# Start of Provided records

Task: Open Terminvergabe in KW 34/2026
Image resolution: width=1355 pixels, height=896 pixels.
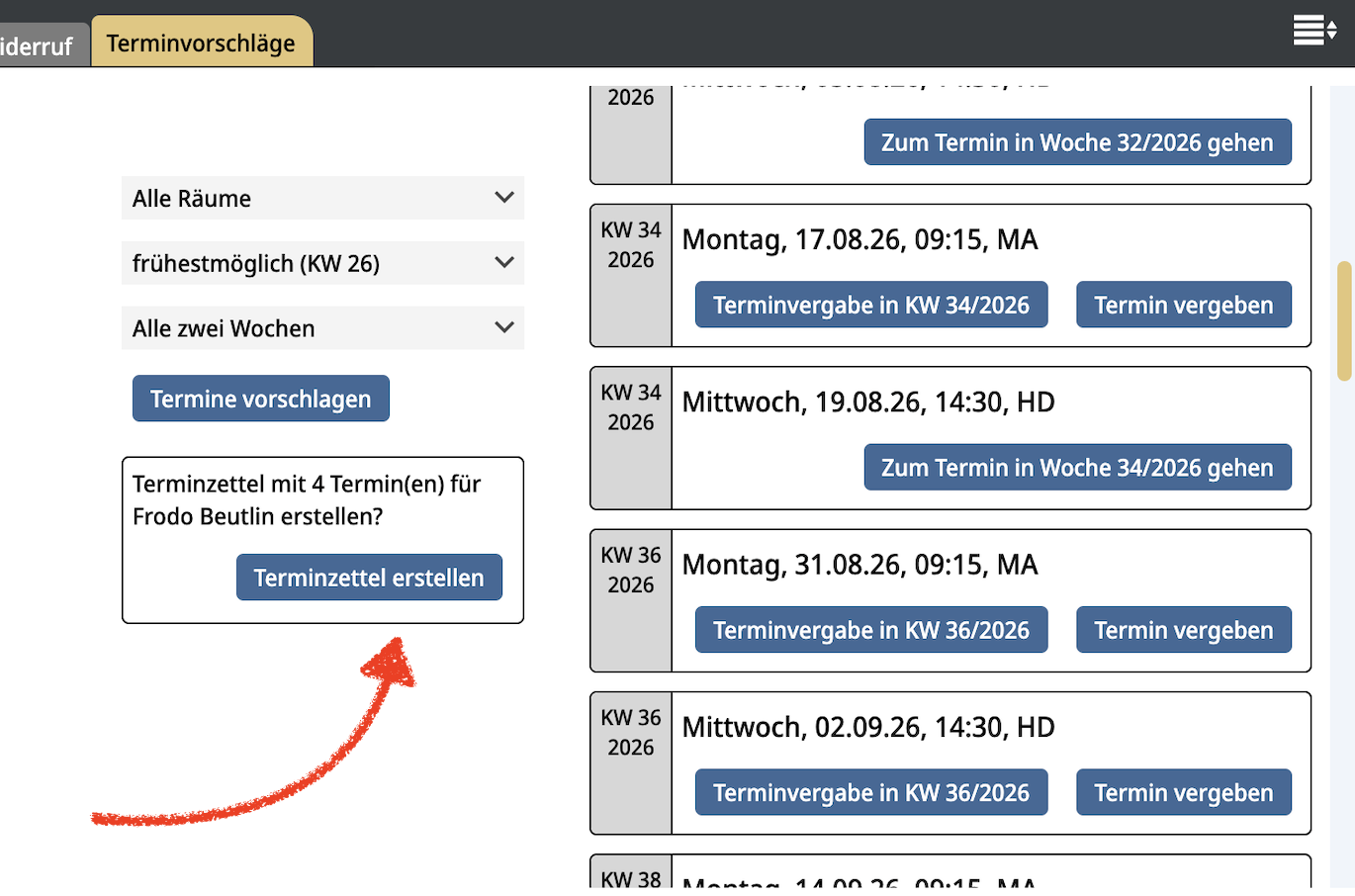Action: point(871,305)
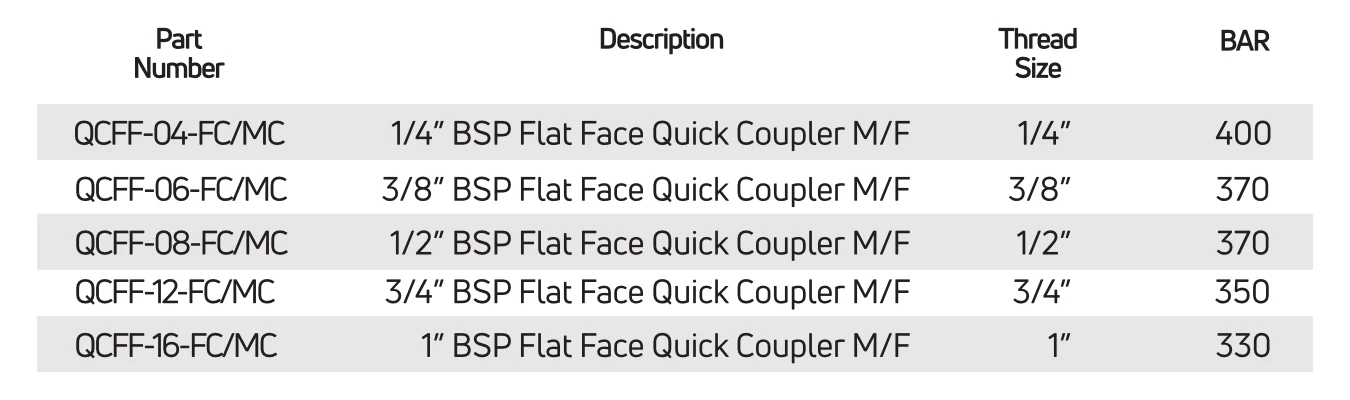The image size is (1350, 400).
Task: Select part number QCFF-12-FC/MC
Action: click(175, 292)
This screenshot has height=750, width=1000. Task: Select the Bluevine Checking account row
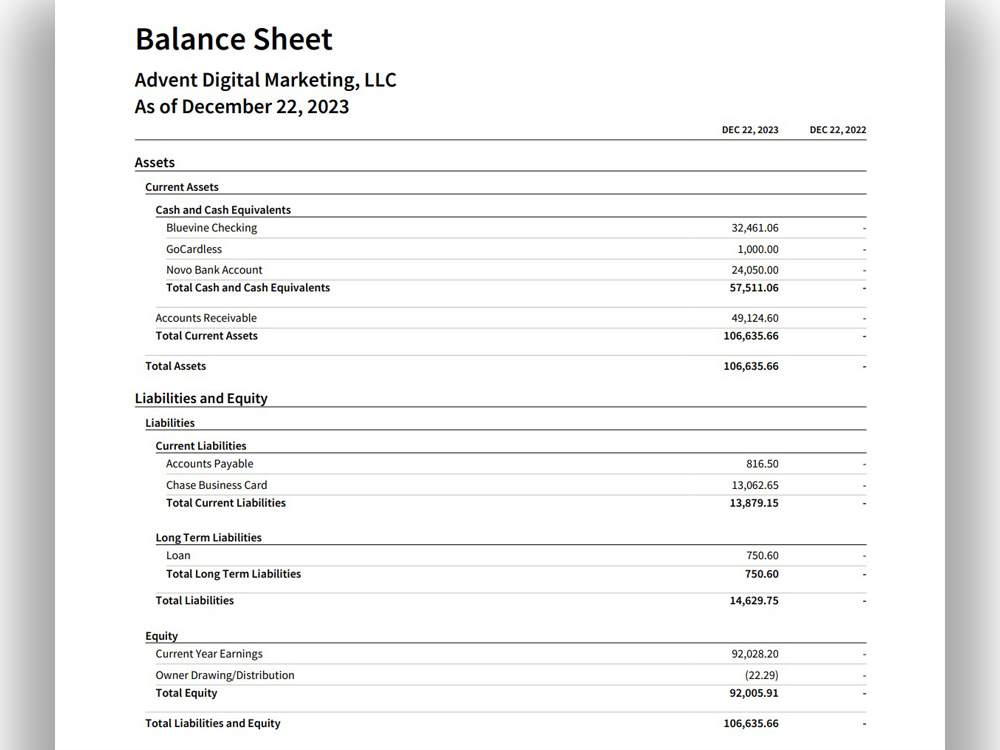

# End of Provided records

Do this
Output every line of the listing above as a JSON list of strings, one string per line, with blank lines omitted. Leave the pictures out.

Written answer
[
  "Task: Open Terminvergabe in KW 34/2026",
  "Image resolution: width=1355 pixels, height=896 pixels.",
  "Action: point(871,305)",
  "The image size is (1350, 400).",
  "Task: Select part number QCFF-12-FC/MC",
  "Action: click(175, 292)",
  "This screenshot has height=750, width=1000. Task: Select the Bluevine Checking account row"
]